Note how he says “you have come”.  In the preceding verses, he said they had not come “to what may be touched” (Hebrews 12:18) referring to the Sinai scene.  Revelation describes this new Jerusalem descending from heaven as a massive cube of 1,379 miles on every side (Revelation 21:16).  If it had the population density of Houston with inhabitable levels every mile, it could house about ten trillion people.  That was as unfathomable for the original audience as it is for us, but they would have noticed something we often miss: the significance of its shape.  Only one place in Scripture is a perfect cube: the Holy of Holies in the Temple (1 Kings 6:20).  This could only support one man, the high priest, for a very brief period on the Day of Atonement.  This new Jerusalem was a new Holy of Holies that was large enough for all of God’s people to dwell with Him forever, fulfilling a promise God repeats often: “Behold, the dwelling place of God is with man. He will dwell with them, and they will be his people, and God himself will be with them as their God” (Revelation 21:3).  The new Jerusalem is also described as “coming down out of heaven from God, prepared as a bride adorned for her husband” (Revelation 21:2) and explicitly called “the Bride, the wife of the Lamb” (Revelation 21:9).  That means the new Jerusalem is the universal Church.

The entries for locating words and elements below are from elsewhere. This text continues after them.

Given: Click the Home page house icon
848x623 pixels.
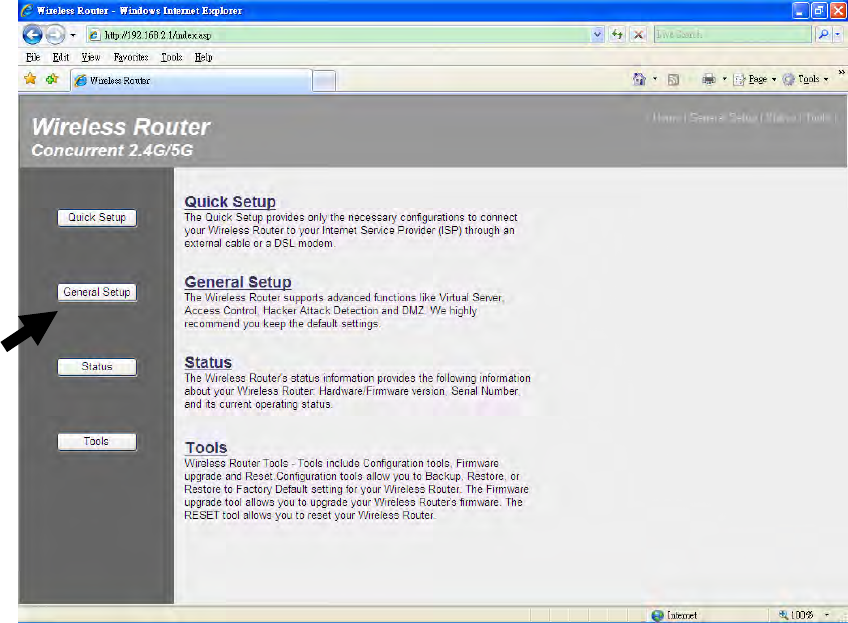Looking at the screenshot, I should 639,79.
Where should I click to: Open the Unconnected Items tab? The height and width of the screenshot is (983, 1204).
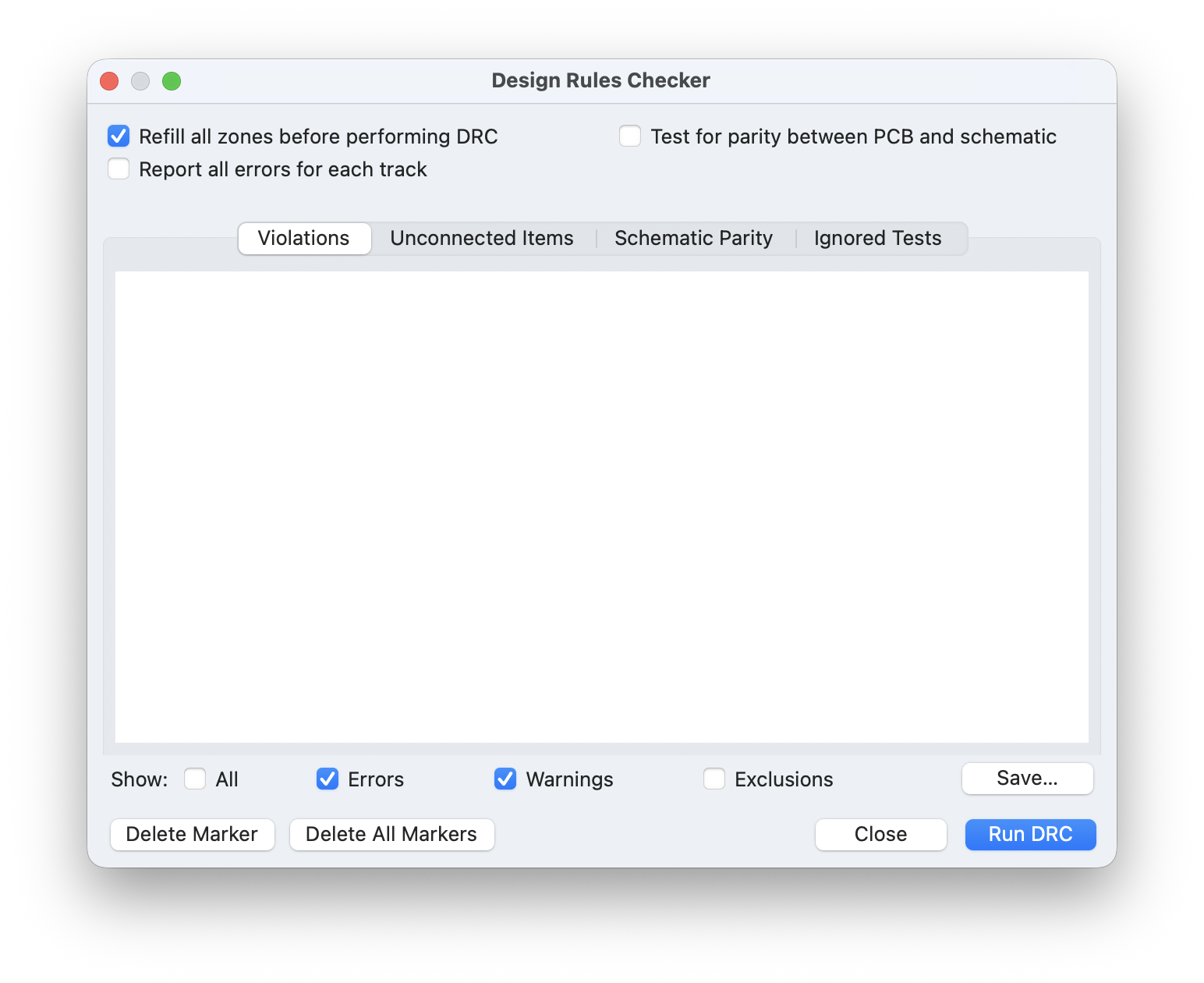[482, 239]
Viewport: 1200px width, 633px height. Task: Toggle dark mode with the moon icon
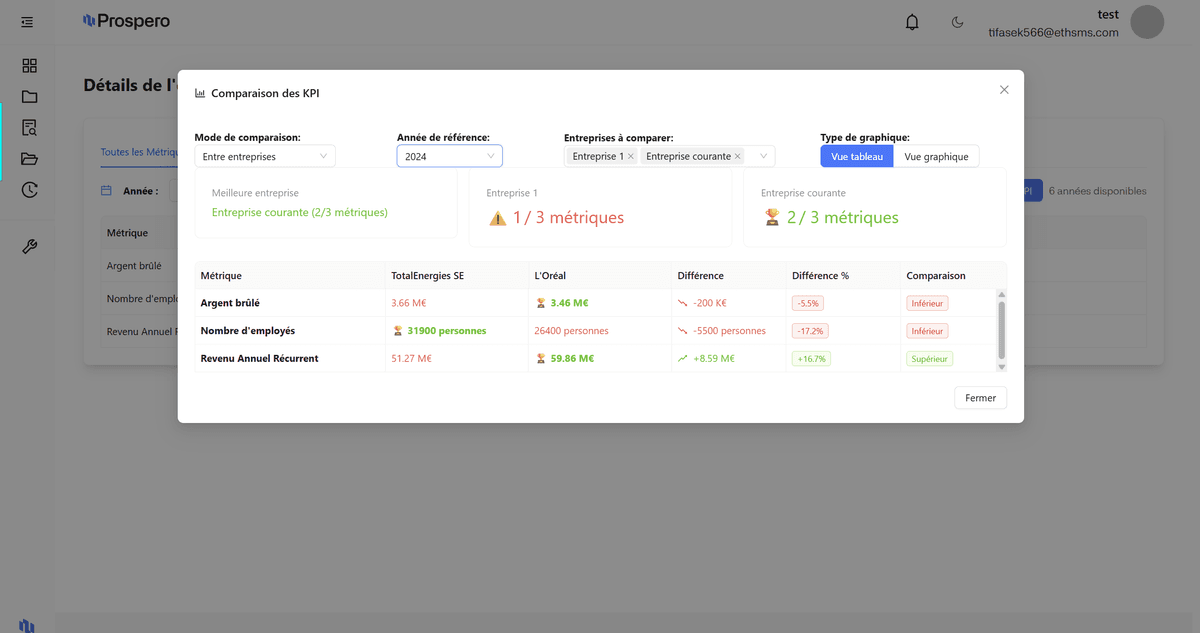(956, 21)
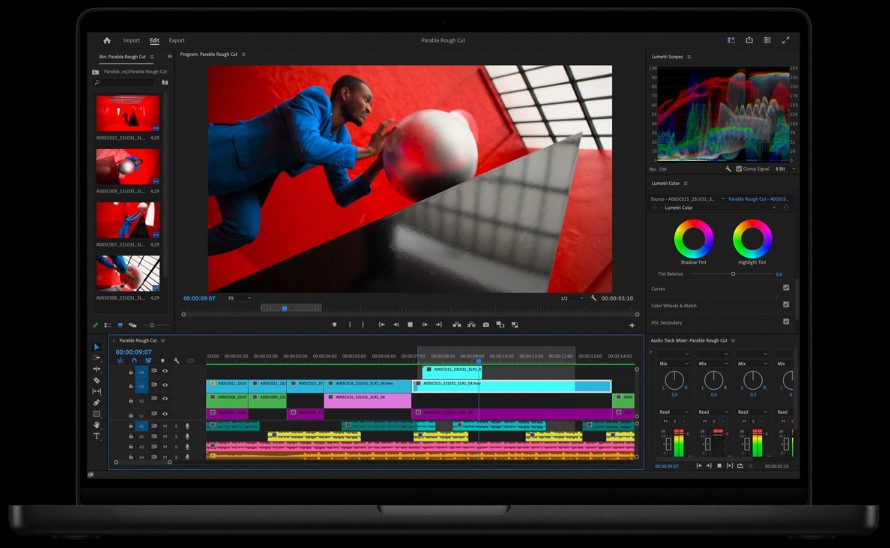Select the first clip thumbnail in bin
The height and width of the screenshot is (548, 890).
coord(127,114)
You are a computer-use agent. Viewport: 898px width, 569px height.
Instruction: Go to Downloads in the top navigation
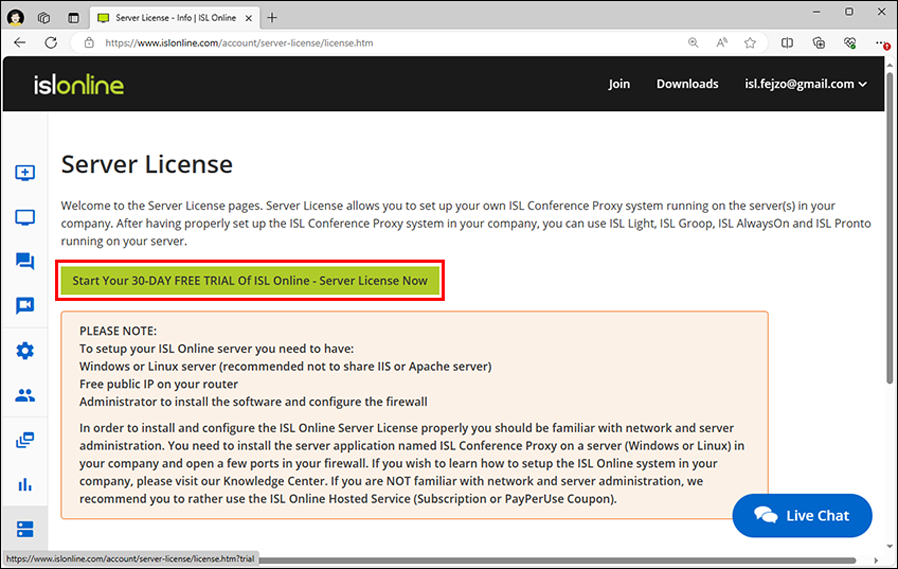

The destruction of eschatological Babylon coincides with the arrival of the Bride (Revelation 18-19), so God was about to shake heaven and earth to remove old Jerusalem and its much-tarnished reflections of spiritual realities so that the new Jerusalem with spiritual foundations that cannot be shaken—the Church—may remain (Hebrews 12:27).  That was the city the patriarchs were seeking, which compelled Joseph to direct that he be buried in the promised land.  That was the city that the Old Testament saints were promised but did not receive in their lifetimes.  And that was the city where all in Christ now have citizenship.  In that city we spiritually travel to God’s presence to worship every Sunday, enjoying the presence of God in a way that all those in the “hall of faith” longed for but never experienced.  So we must follow the exhortation of Hebrews: “Therefore let us be grateful for receiving a kingdom that cannot be shaken, and thus let us offer to God acceptable worship, with reverence and awe, for our God is a consuming fire” (Hebrews 12:28-29).